4th line down is software rev, in the earlier revs they did display it with the hardware ID.


----------



## scrooge7 (Aug 16, 2007)

P Smith said:


> Just use your digital camera and attach to your new post.


here's what it looks like.Also I notice that both of my other receiver has 110,119 and 129 satellite,but this one only see 110 and 119.Not sure if that makes any difference.


















I hope this help


----------



## P Smith (Jul 25, 2002)

Jason. Oh, I know how to order a few PPV (XXX) for your DP811 using my remote and GPS .

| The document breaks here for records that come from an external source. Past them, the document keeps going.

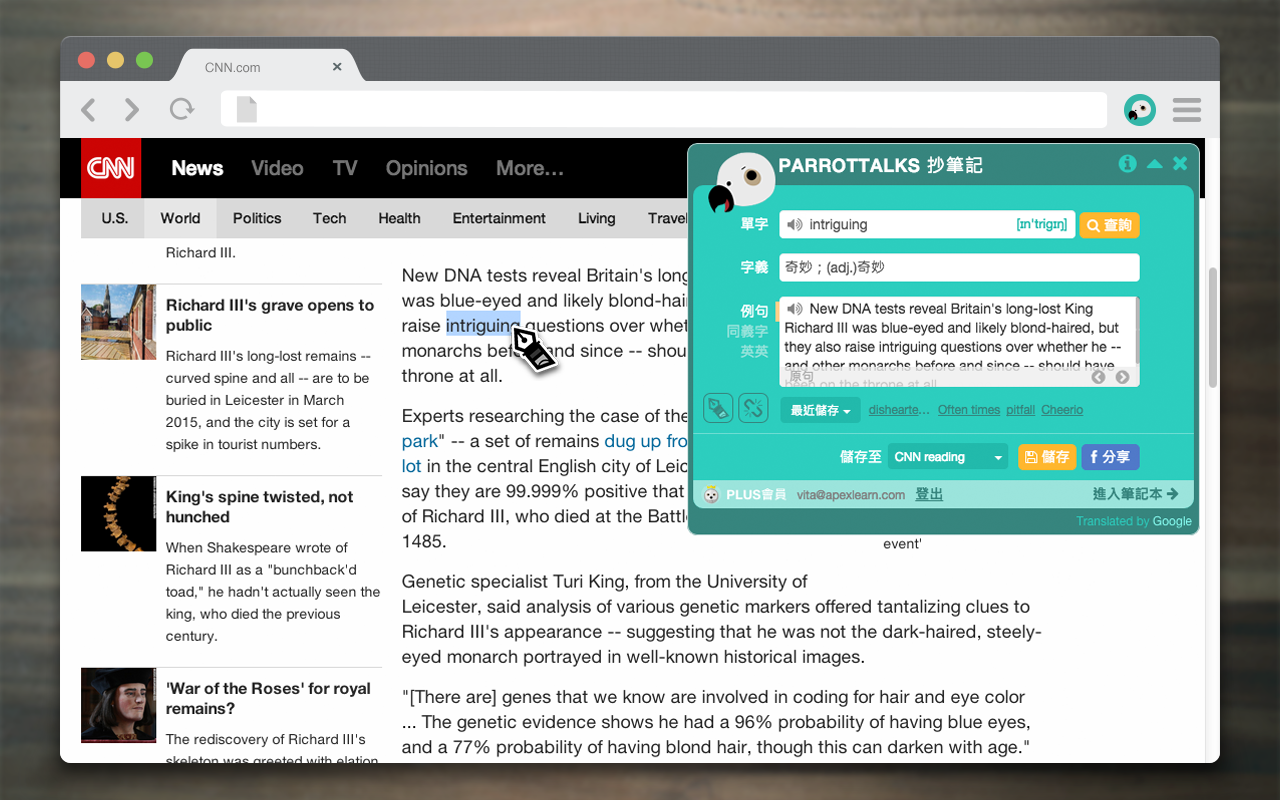Click the orange 查詢 search button
This screenshot has width=1280, height=800.
1109,225
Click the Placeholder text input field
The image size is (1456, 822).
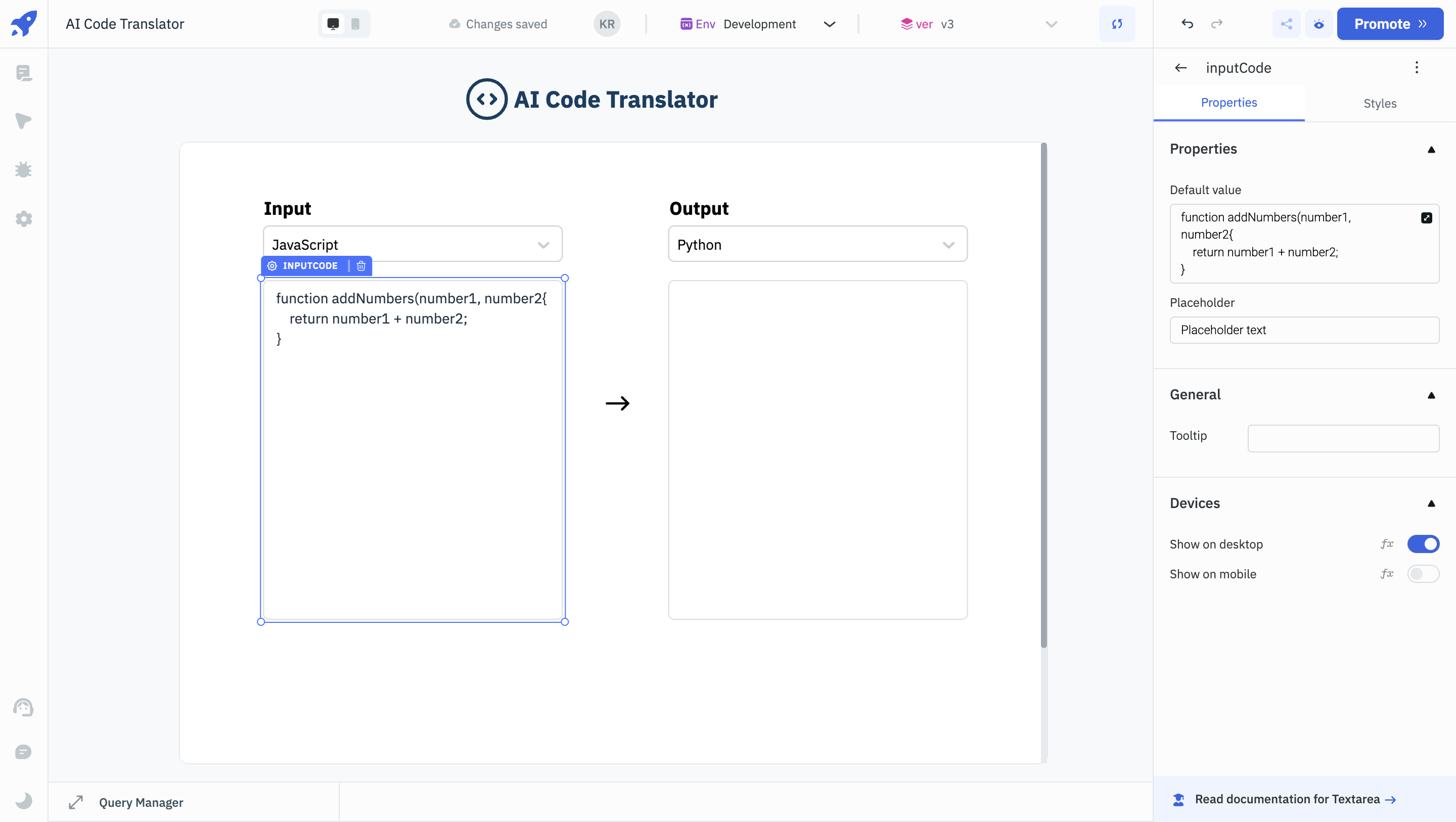tap(1304, 330)
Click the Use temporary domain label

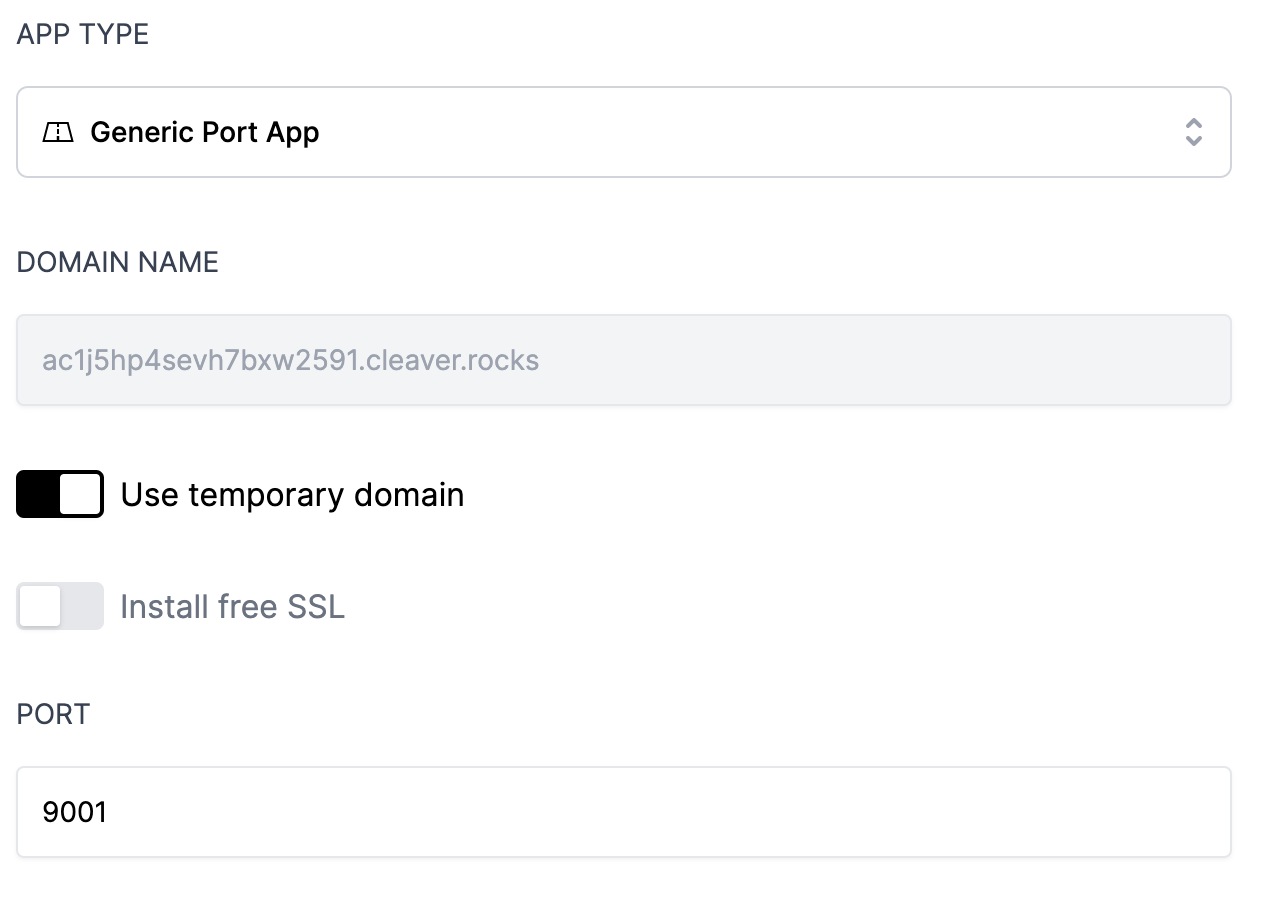[x=292, y=495]
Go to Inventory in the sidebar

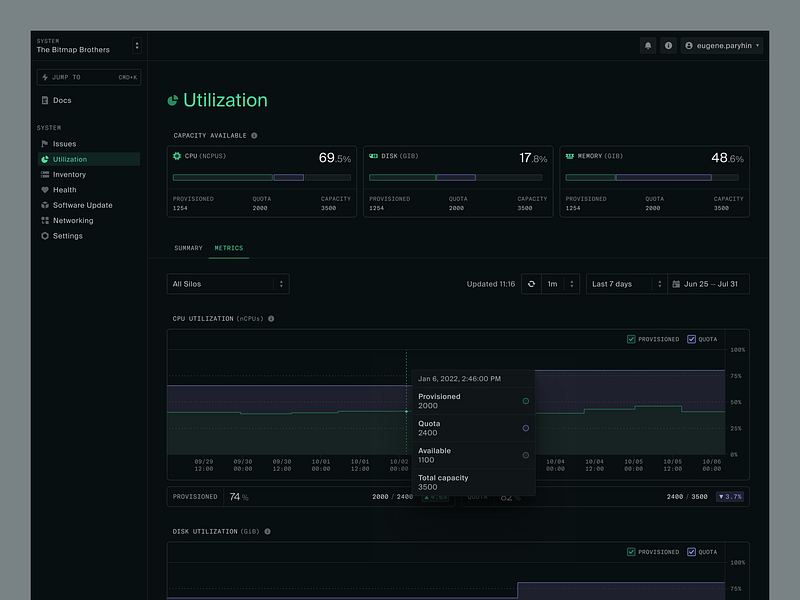[x=69, y=175]

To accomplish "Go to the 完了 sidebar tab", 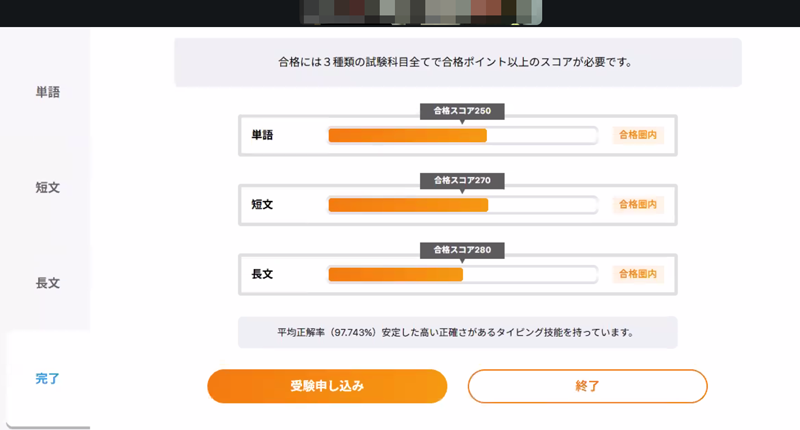I will pos(48,378).
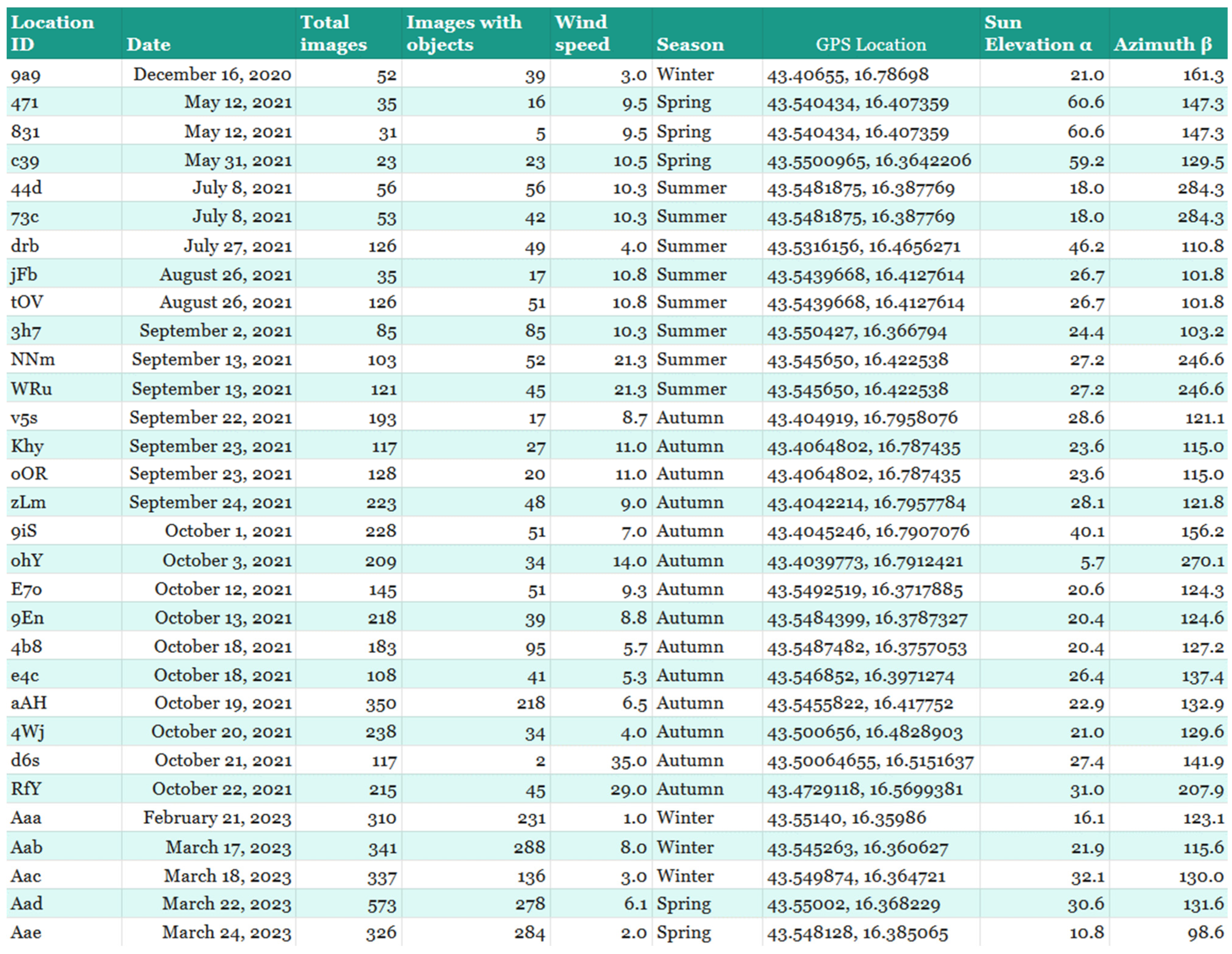Click the Location ID column header
Image resolution: width=1232 pixels, height=954 pixels.
coord(52,33)
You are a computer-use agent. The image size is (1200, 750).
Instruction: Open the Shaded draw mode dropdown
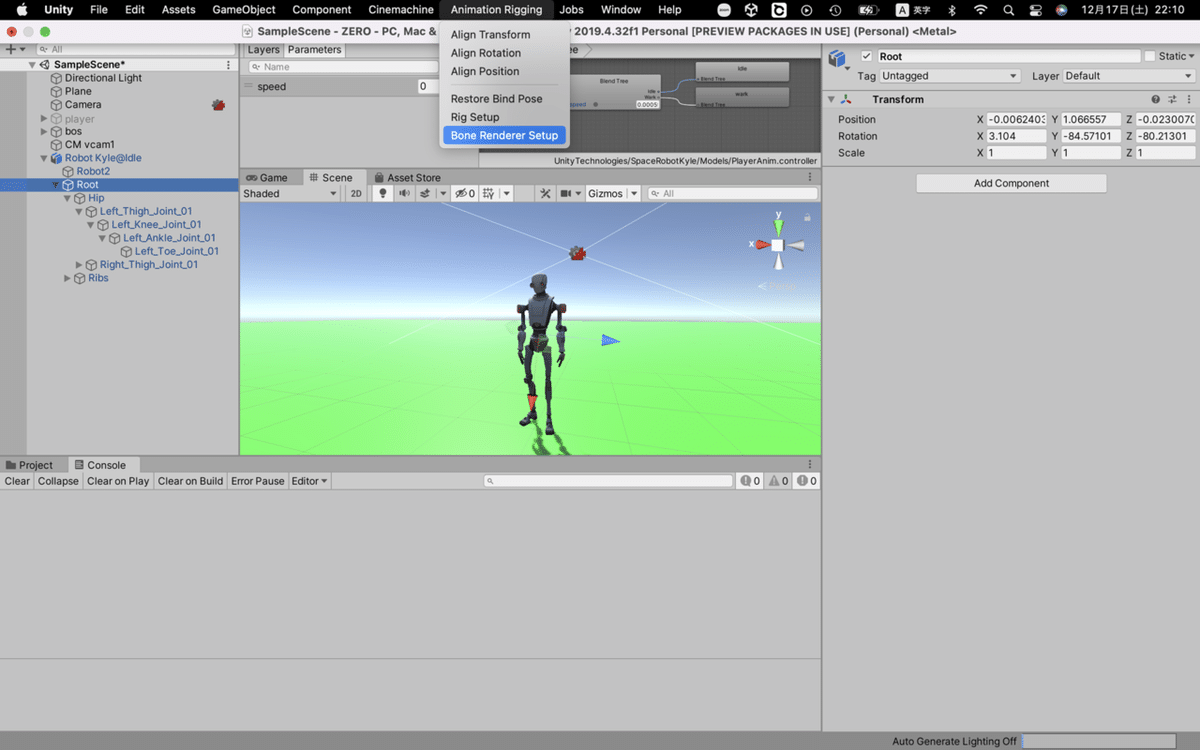click(x=288, y=193)
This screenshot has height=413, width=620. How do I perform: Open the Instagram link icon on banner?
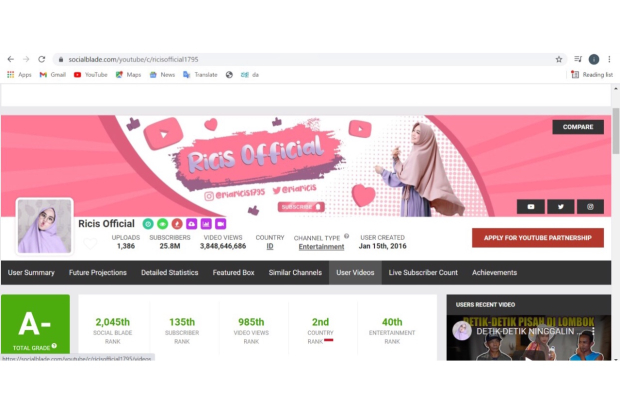[590, 207]
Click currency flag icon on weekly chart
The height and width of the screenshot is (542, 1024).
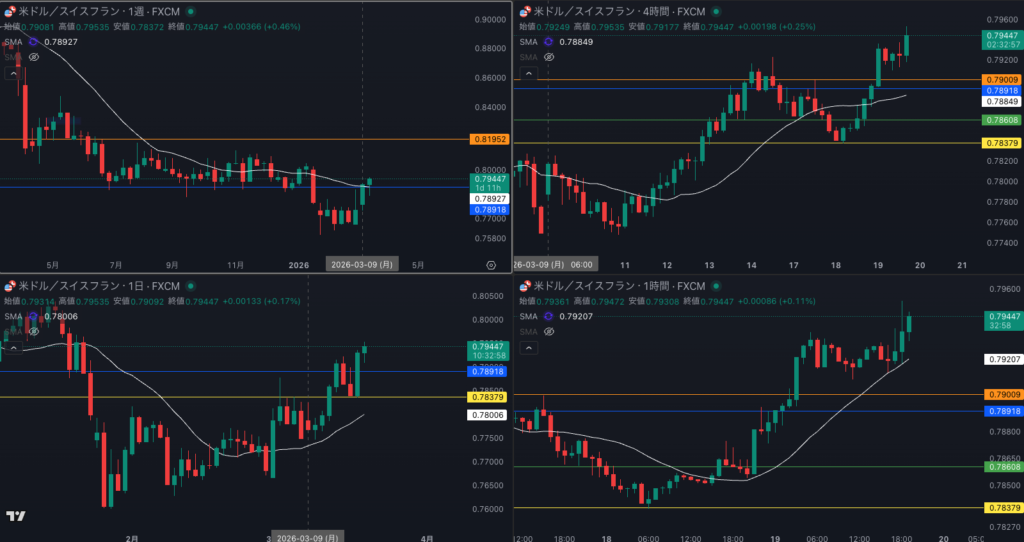pos(10,12)
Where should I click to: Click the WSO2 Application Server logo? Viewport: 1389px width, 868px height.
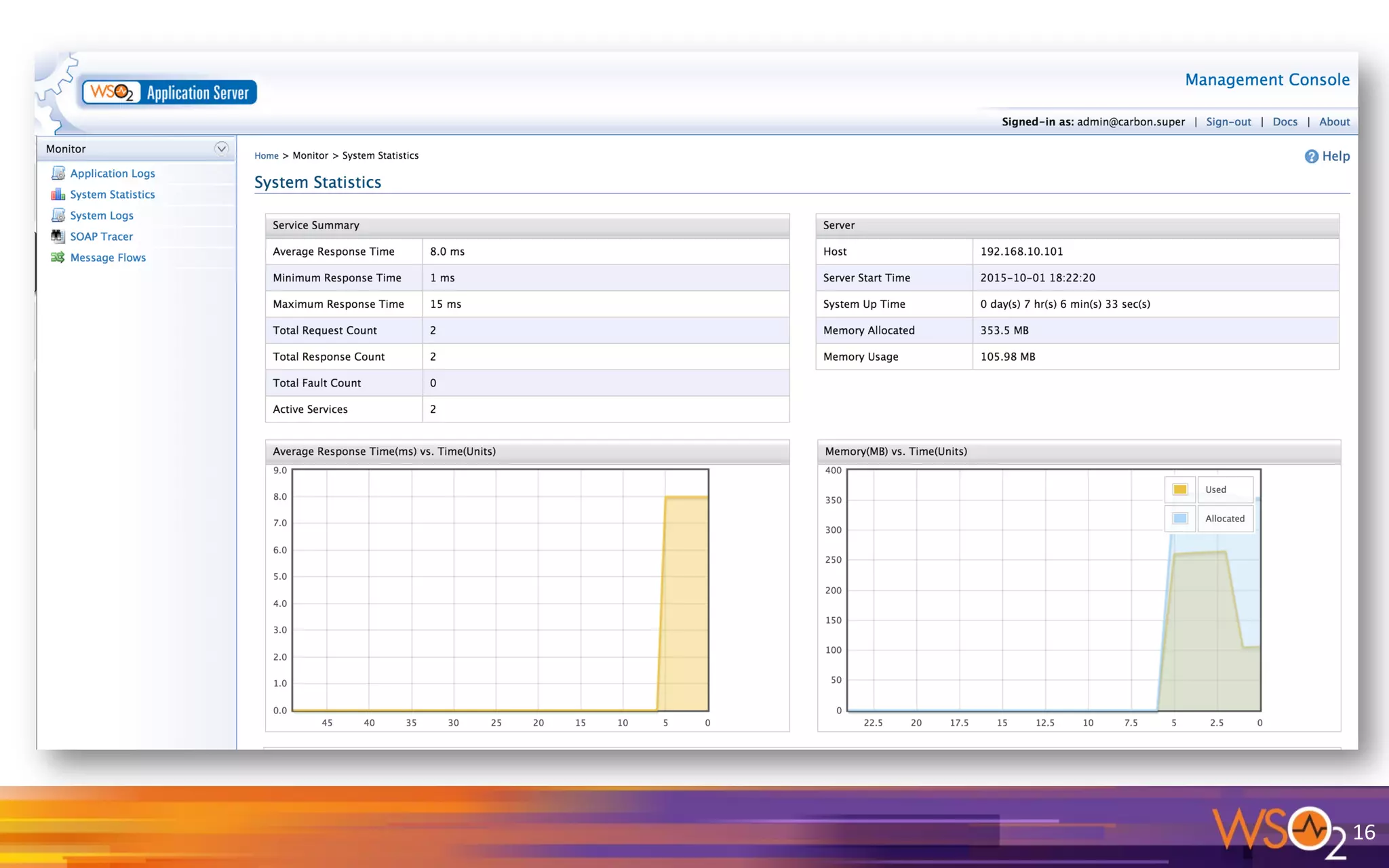coord(170,92)
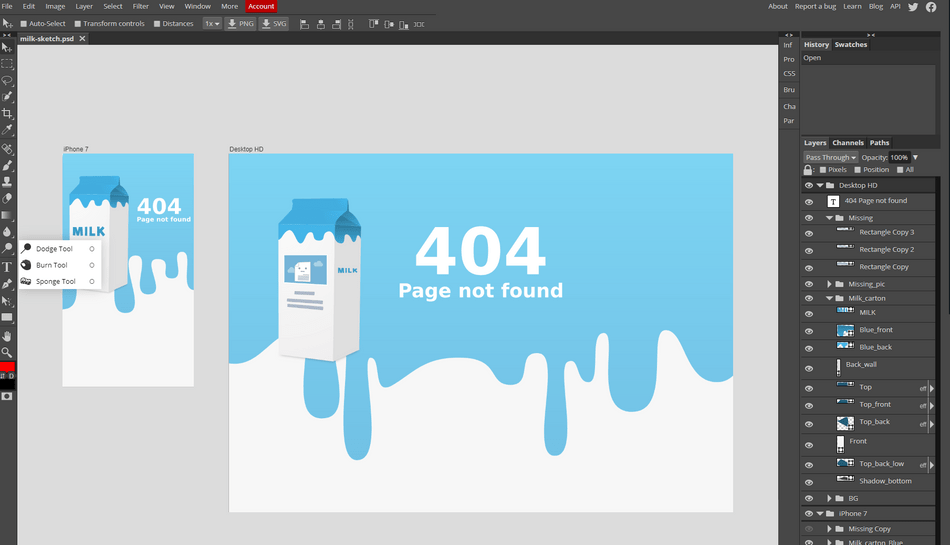The height and width of the screenshot is (545, 950).
Task: Collapse the Milk_carton folder
Action: [x=829, y=298]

No, that wasn't the intention - OP provided his receiver's FW version in his first post, but when the card revision came, you begin use the card's version.


----------



## scrooge7 (Aug 16, 2007)

Jason Nipp said:


> P2.81 was also a Firmware version, So I would love to see a picture of the sys info screen.
> 
> Oh and Smith, who's trying to add confusion, you make it sound like confusion was intentional... There's no need to try and play me or anyone else trying to help down like that, I do know a few things about the 811 as well.  Hope I am not misinterpreting tone here, if so I apologize.


Everything is exactly like your picture screen :

MOdel ID: dish 811
receiver cd id
smart card ca id: rev281
software vesion p056LAHD-N


----------



## Jason Nipp (Jun 10, 2004)

scrooge7 said:


> Everything is exactly like your picture screen :
> 
> MOdel ID: dish 811
> receiver cd id
> ...


Yes sir, I had a brain fart, PSmith was correct. I should not have skimmed through the first couple posts. You have a factory rev, and you have adequate signal on 119 so I am not sure why you haven't updated. I suppose you could do a memory dump and try again? Realistically, it shouldn't take more than 45 minutes to update.


----------



## P Smith (Jul 25, 2002)

811 switch test result looks good for me, but the triple LNBF still confusing the factory P056 software. May I see same screen from others receivers ?


----------



## Jason Nipp (Jun 10, 2004)

In his case, I would probably leave the 129 box checked, but I have to agree it sounds like the 811 is confused by the 1000.2


----------



## P Smith (Jul 25, 2002)

1K.2 ? Could be just 1000... OK. Can we see the LNBF picture too ?


----------



## scrooge7 (Aug 16, 2007)

P Smith said:


> 1K.2 ? Could be just 1000... OK. Can we see the LNBF picture too ?


yes,I will post it later after work.Also does anybody know how to access the menu just from the front panel of receiver other than pushing the menu.I accidently push the menu and another button and the menu came up but I forgot which other button that I push.This is all new to me.Thanks again.


----------



## P Smith (Jul 25, 2002)

Yes, there is Menu button on front panel.


----------